## TUGAS A
Kembalikan seluruh bagian teks sumber dari "Selasa, 15 April" turun sampai "beberapa hari lagi.", tanpa mengubah satu kata pun.
## TUGAS B
Jawab pertanyaan berikut berdasarkan teks sumber.
(i) Pada hari dan tanggal berapa tulisan itu dimuat?
(ii) Apa tiga hal yang terjadi secara berurutan ketika sesuatu yang akrab hilang?
(iii) Menurut teks sumber, menunggu memerlukan keyakinan bahwa apa?

## TEKS SUMBER
^^^^

Pages

Selasa, 15 April 2014

Stagnan

Bagaimana jika sesuatu yang akrab dengan kita, pada suatu ketika, hilang begitu saja?

Pertama, timbul rasa yang tak biasa. Kedua, kita mulai bertanya. Ketiga, kita pergi mencari.

Lalu bagaimana jika tetap tak bisa menemukannya? Mungkin saya akan terduduk diam. Mencoba beradaptasi dengan situasi yang sedang terjadi. Kemudian menyiapkan kesabaran. Memantapkan hati untuk menunggu. Berharap ia akan kembali beberapa hari lagi.

Namun menunggu bukan hal mudah. Menunggu butuh perjuangan. Memerlukan suatu keyakinan, bahwa apa yang diyakini, bukan sekedar hempasan opini.

Menunggu juga melelahkan. Keadaan yang kian tidak memungkinkan memaksa saya untuk tak bisa tinggal diam. Saya harus berdiri. Saya harus berjalan lagi.

Baru beberapa langkah, terasa sesuatu yang berbeda. Sekelumit perasaan yang asing. Seperti kehilangan kendali. Kehilangan keseimbangan. Kehilangan rasa nyaman. Ah, sungguh memuakkan.

Pelan-pelan, saya memuntahkan sekian kata maki. Saya tidak bisa menerima ini. Apa ini? Kenapa ini terjadi kepada saya? Kenapa harus sampai begini? Mana yang namanya keadilan? Kosong omong!

^^^^

## DATA MENTAH
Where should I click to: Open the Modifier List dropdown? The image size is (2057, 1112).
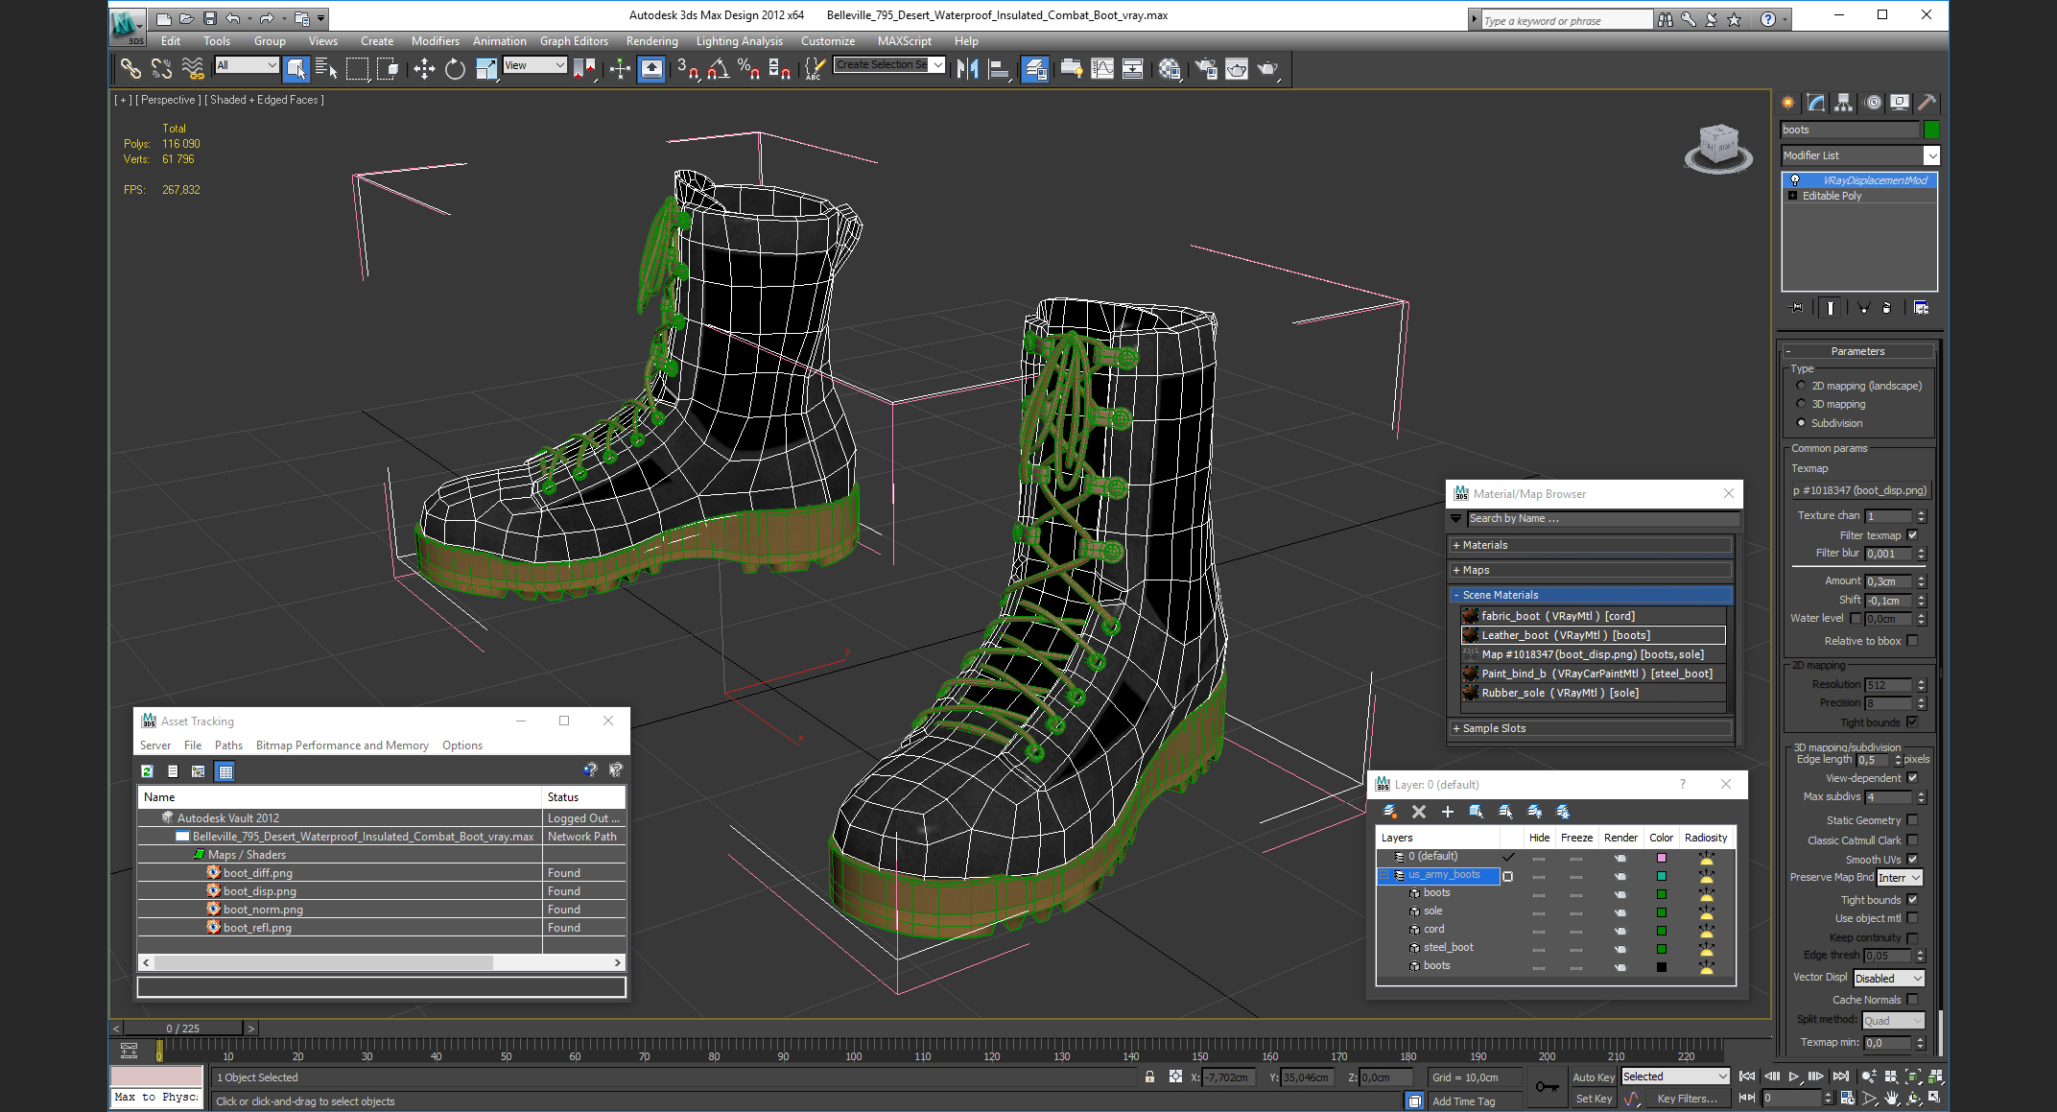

^^^^

## JAWABAN LENGKAP A
Selasa, 15 April 2014

Stagnan

Bagaimana jika sesuatu yang akrab dengan kita, pada suatu ketika, hilang begitu saja?

Pertama, timbul rasa yang tak biasa. Kedua, kita mulai bertanya. Ketiga, kita pergi mencari.

Lalu bagaimana jika tetap tak bisa menemukannya? Mungkin saya akan terduduk diam. Mencoba beradaptasi dengan situasi yang sedang terjadi. Kemudian menyiapkan kesabaran. Memantapkan hati untuk menunggu. Berharap ia akan kembali beberapa hari lagi.

## JAWABAN LENGKAP B
(i) Selasa, 15 April 2014.
(ii) Pertama timbul rasa yang tak biasa, kedua kita mulai bertanya, dan ketiga kita pergi mencari.
(iii) Bahwa apa yang diyakini bukan sekadar hempasan opini.